Training too often forces you to train with a medium intensity, and so to does not training enough.

“if you fail to plan then plan to fail”: you must schedule alternating ‘heavy’ ‘medium’ & ‘light’ days into your training protocol in order to maximize progress.

Heavy – means high intensity day : what ever that means to you / depending on requirements of your sport.

Medium – middle intensity day : 20% less work or intensity than Heavy day.

Light – low intensity day : 20% less than medium day

Heavy and Light are more important that Medium – but unfortunately most people are constantly training in this intensity zone.

You may be doing High Intensity Interval Training – but your performance is plateauing or even diminishing.
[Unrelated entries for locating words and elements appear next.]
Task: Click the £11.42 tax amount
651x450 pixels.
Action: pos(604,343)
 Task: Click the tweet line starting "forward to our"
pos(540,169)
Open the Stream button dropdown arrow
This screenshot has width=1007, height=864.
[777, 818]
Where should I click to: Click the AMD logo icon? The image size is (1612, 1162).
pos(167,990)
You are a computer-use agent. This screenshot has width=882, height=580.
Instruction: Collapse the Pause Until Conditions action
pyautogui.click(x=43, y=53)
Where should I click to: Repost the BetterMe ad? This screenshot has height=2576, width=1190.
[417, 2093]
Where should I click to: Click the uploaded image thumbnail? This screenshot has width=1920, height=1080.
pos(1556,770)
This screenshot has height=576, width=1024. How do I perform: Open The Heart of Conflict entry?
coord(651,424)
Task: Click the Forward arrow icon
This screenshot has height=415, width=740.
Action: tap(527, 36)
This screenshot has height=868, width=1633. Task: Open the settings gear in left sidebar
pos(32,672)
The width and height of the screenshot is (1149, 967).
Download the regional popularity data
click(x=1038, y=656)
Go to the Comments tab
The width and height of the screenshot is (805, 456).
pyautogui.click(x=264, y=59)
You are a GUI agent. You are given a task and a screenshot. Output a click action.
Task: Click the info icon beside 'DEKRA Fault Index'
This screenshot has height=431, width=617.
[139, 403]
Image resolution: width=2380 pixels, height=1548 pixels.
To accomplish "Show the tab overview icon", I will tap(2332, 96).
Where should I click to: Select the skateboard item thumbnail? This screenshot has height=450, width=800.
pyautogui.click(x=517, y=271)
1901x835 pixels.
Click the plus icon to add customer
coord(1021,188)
The human body need stimulus from both ends of the spectrum – it needs light, long and easy work outs & short, hard and heavy ones too. Furthermore the body also needs long, challenging “grind” sessions as well as short and brief light sessions. This is because many people forget that duration and intensity are independent variables.

Programming variables:

  • sets
  • reps
  • load
  • volume
  • duration
  • intensity

All of these need to be considered in a good workout program.

First You have to decided to start somewhere…

When you go to alter your program by the recommended 20% choose 1 variable. As you get more proficient at programming you can alter more than one variable at a time to make up that 20%.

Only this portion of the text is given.